Title :
Expectation maximization algorithm made fast for large scale data
Author :
Nishchal K. Verma;Satyam Dwivedi;Rahul K. Sevakula
Author_Institution :
Department of Electrical Engineering, Indian Institute of Technology Kanpur, India
Abstract :
Expectation Maximization (EM) Algorithm is an iterative algorithm that is often used for estimating parameters of Gaussian Mixture Model. Due to high computational cost, it is generally not convenient for use in large scale datasets. This paper proposes three strategies for improving the time efficiency of the algorithm when applied on large datasets. The first strategy uses grid based sampling methods to first reduce the dataset size by approximately ten times and then uses a novel parameter initialization method to initialize parameters that are close to their final values. The second strategy is an adaptive approach that uses past errors to make the algorithm converge faster i.e. by taking lesser number of iterations. The third strategy introduces a way of performing parallel computations in EM algorithm that is different from earlier approaches, such that computation is distributed amongst parallel threads and simultaneously have minimum communication load.
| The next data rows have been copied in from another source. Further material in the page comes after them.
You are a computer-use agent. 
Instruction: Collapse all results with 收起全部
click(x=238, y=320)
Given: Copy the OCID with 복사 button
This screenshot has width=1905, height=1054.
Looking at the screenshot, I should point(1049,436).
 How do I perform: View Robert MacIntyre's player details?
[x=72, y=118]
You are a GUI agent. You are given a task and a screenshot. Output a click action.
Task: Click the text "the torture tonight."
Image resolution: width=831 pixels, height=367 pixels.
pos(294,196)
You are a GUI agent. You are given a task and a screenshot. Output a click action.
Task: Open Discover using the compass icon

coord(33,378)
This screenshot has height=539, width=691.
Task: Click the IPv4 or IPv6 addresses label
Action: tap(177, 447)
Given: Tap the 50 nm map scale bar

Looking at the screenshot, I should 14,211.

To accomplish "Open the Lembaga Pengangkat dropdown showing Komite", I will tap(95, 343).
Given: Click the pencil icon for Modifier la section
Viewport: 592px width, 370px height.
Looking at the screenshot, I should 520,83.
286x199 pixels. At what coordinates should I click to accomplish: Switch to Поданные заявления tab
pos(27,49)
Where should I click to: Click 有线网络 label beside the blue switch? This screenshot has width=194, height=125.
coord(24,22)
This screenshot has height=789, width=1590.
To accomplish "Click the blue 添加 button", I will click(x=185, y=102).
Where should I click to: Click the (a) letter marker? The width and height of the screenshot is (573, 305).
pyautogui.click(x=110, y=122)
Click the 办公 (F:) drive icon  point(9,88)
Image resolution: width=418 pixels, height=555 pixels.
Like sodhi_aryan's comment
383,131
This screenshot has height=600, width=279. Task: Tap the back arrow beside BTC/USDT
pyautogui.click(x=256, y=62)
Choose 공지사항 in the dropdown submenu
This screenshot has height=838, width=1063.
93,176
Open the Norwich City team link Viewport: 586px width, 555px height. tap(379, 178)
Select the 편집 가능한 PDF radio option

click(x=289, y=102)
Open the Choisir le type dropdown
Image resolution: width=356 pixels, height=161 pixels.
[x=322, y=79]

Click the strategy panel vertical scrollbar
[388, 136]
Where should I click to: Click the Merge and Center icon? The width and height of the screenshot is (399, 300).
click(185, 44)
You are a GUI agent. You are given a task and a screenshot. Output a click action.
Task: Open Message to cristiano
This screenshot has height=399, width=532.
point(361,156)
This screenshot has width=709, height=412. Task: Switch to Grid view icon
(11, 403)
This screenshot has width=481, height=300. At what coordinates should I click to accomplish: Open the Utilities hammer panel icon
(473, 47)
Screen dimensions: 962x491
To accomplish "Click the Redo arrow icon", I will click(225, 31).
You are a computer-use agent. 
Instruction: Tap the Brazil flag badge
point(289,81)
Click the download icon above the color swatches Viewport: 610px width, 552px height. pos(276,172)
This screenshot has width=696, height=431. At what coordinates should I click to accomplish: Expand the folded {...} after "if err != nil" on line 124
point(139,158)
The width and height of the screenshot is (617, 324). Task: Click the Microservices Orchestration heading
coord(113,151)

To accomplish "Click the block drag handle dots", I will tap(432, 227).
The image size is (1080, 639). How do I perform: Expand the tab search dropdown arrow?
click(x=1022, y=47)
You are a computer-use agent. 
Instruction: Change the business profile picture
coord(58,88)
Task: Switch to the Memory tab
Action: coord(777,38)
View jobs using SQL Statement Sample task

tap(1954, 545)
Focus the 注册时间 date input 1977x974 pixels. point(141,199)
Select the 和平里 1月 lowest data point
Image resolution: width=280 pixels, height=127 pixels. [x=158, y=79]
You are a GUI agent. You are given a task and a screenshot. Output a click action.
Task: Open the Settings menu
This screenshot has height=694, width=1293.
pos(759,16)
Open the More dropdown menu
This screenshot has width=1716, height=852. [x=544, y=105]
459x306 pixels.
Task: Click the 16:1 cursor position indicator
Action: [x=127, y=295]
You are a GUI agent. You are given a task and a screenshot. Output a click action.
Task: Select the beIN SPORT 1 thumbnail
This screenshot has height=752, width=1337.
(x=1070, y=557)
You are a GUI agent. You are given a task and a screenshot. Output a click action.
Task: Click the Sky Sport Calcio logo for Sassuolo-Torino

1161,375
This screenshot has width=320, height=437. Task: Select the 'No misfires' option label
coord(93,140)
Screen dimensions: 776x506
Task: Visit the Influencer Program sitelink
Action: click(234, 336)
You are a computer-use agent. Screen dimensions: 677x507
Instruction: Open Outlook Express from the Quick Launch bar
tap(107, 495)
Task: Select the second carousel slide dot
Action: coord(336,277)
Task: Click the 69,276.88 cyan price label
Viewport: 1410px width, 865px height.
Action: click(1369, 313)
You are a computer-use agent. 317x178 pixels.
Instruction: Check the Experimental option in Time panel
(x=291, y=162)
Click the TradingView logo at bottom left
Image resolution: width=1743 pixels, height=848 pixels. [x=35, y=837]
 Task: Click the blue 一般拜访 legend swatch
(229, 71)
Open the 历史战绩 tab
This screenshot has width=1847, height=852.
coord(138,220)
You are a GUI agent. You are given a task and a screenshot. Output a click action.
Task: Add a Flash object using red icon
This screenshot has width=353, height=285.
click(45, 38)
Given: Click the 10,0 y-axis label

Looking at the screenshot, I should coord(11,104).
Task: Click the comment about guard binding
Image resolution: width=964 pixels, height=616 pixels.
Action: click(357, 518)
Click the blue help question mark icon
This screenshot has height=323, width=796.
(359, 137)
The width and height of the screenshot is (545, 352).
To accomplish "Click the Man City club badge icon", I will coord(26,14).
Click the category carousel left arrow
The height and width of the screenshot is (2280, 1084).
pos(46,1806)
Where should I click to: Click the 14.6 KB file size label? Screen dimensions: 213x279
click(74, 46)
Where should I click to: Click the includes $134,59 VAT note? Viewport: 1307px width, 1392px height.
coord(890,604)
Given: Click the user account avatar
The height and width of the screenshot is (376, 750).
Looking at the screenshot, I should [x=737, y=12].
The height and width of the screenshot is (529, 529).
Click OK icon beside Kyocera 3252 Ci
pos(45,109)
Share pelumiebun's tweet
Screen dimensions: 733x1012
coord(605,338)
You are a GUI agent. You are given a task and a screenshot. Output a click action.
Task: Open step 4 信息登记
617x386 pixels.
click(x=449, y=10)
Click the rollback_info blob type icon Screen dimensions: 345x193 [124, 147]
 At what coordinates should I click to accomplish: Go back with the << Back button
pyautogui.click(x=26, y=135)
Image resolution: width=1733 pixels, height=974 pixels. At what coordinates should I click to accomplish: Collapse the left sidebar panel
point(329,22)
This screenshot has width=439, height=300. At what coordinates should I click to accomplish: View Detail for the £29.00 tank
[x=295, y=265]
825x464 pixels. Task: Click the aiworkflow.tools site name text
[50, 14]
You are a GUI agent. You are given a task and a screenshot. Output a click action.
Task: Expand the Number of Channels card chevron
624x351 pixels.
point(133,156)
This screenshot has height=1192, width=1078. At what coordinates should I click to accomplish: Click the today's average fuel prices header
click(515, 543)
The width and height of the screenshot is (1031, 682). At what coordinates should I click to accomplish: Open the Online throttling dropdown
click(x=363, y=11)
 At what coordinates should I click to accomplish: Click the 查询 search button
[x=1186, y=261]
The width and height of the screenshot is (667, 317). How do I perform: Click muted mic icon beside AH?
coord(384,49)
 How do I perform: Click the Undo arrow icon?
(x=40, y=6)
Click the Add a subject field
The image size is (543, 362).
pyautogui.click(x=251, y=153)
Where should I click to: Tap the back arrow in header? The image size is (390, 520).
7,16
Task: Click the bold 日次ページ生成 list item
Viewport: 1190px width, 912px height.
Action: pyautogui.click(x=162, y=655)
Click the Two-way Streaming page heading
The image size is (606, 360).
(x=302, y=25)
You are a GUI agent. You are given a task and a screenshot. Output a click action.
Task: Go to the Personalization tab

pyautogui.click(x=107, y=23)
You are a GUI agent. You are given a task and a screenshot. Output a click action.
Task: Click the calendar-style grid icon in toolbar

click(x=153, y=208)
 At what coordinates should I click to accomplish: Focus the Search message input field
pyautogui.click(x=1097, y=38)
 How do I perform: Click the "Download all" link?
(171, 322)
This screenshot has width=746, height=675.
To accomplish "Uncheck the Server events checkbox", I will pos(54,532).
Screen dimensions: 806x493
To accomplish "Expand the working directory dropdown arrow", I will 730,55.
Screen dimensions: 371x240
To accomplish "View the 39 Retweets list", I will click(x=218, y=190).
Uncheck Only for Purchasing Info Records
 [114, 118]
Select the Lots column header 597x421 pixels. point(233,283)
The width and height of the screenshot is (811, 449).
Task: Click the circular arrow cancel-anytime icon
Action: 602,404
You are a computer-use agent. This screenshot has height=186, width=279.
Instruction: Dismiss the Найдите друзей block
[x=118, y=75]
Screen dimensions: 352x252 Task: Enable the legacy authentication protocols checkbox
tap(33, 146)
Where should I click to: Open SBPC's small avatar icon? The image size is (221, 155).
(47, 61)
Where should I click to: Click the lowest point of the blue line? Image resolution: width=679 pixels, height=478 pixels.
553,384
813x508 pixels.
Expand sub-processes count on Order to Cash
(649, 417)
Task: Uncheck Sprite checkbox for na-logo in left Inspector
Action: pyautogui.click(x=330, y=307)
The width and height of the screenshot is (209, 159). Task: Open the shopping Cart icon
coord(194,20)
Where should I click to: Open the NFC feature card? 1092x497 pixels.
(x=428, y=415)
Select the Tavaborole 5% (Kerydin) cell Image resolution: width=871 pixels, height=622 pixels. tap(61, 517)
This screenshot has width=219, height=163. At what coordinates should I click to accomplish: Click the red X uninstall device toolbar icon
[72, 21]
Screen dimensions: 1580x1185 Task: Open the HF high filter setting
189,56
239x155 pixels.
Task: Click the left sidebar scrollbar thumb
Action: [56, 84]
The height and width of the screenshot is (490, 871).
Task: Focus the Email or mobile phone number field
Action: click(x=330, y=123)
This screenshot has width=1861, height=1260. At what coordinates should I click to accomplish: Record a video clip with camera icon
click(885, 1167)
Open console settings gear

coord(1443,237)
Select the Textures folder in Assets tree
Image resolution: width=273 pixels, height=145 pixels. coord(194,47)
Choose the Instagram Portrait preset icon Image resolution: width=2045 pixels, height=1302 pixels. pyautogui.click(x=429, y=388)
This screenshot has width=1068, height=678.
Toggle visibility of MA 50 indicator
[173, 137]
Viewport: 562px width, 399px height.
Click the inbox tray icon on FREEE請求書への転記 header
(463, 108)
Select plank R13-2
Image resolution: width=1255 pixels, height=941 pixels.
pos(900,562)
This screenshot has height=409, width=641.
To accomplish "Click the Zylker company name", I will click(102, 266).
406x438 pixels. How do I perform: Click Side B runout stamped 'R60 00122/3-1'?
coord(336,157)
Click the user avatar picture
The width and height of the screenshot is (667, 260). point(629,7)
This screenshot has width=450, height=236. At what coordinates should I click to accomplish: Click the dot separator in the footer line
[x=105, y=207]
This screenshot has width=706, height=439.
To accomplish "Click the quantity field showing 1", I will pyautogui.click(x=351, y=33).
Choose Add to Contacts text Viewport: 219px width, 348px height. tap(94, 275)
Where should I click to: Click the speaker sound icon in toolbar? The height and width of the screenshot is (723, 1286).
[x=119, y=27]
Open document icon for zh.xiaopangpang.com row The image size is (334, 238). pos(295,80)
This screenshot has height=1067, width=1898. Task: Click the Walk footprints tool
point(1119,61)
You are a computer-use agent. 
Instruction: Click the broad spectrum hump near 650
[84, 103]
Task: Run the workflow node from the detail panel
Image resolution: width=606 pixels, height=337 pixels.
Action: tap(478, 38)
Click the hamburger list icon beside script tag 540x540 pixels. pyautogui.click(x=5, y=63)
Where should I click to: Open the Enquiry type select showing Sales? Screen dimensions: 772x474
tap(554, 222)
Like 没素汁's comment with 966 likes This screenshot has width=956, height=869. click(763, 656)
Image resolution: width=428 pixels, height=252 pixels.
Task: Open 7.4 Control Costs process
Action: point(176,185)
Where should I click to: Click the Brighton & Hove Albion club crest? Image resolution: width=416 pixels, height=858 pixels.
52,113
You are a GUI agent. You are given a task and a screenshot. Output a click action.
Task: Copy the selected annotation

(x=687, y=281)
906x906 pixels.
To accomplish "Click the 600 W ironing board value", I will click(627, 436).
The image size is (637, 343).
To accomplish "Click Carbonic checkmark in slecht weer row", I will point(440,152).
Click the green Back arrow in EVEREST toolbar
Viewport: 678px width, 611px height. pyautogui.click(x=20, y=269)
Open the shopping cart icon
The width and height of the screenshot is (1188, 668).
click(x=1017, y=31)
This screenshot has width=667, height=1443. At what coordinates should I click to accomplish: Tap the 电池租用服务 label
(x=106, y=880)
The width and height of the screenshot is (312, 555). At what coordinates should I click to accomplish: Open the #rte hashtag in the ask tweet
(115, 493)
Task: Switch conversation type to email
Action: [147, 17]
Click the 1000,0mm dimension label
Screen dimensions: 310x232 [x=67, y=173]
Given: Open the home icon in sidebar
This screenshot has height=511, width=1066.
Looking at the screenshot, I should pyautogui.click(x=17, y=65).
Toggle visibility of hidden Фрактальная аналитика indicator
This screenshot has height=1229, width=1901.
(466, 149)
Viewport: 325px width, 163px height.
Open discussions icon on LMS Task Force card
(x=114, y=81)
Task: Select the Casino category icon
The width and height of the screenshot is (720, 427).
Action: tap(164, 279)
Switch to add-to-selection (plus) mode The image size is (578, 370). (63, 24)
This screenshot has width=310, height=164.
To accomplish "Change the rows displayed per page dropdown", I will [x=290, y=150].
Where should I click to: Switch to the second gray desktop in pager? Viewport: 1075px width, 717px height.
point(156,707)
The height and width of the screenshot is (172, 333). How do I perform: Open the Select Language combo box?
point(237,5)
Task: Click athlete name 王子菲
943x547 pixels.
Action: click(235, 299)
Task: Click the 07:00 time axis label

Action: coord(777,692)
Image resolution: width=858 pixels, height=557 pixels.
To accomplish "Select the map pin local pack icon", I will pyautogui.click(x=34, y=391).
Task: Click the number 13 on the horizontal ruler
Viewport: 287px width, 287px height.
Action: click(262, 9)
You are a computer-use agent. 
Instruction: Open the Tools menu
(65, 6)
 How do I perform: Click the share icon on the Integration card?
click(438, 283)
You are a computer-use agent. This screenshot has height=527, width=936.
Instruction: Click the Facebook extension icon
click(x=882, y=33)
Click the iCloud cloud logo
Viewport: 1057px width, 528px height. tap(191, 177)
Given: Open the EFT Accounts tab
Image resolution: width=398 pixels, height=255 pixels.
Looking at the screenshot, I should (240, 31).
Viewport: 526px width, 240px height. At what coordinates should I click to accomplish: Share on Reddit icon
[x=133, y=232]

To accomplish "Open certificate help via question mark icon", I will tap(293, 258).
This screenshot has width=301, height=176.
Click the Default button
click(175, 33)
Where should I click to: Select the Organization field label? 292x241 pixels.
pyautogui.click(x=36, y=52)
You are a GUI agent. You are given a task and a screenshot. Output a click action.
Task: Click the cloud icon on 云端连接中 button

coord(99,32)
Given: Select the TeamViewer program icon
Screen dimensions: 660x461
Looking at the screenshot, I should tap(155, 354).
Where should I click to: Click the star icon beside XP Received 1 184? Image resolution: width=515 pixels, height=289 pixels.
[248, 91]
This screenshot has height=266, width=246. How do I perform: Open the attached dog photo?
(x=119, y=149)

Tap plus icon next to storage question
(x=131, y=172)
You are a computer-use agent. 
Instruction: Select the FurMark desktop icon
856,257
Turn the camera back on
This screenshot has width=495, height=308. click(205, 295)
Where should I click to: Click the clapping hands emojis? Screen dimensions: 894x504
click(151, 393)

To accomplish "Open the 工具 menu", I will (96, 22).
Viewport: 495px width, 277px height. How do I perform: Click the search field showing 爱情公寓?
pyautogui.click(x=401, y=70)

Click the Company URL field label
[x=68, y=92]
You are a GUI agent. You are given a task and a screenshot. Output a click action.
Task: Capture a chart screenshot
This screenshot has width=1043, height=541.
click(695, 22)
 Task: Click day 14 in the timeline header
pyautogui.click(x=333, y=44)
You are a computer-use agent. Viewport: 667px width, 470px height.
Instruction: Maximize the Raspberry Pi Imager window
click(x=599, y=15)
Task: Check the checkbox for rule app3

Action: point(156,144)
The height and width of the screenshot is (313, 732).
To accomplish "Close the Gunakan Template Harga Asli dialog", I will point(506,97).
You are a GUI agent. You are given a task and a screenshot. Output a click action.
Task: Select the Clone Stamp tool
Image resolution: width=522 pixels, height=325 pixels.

Extensive experimentation on 2 dimensional synthetic datasets that were generated with multiple Gaussian distribution components, have revealed that the proposed strategies are able to reduce the processing time by upto ten times, with first and third strategies performing especially well.
Keywords :
"Signal processing algorithms","Clustering algorithms","Parallel processing","Convergence","Covariance matrices","Algorithm design and analysis","Gaussian mixture model"
Conference_Titel :
Computational Intelligence: Theories, Applications and Future Directions (WCI), 2015 IEEE Workshop on
DOI :
10.1109/WCI.2015.7495515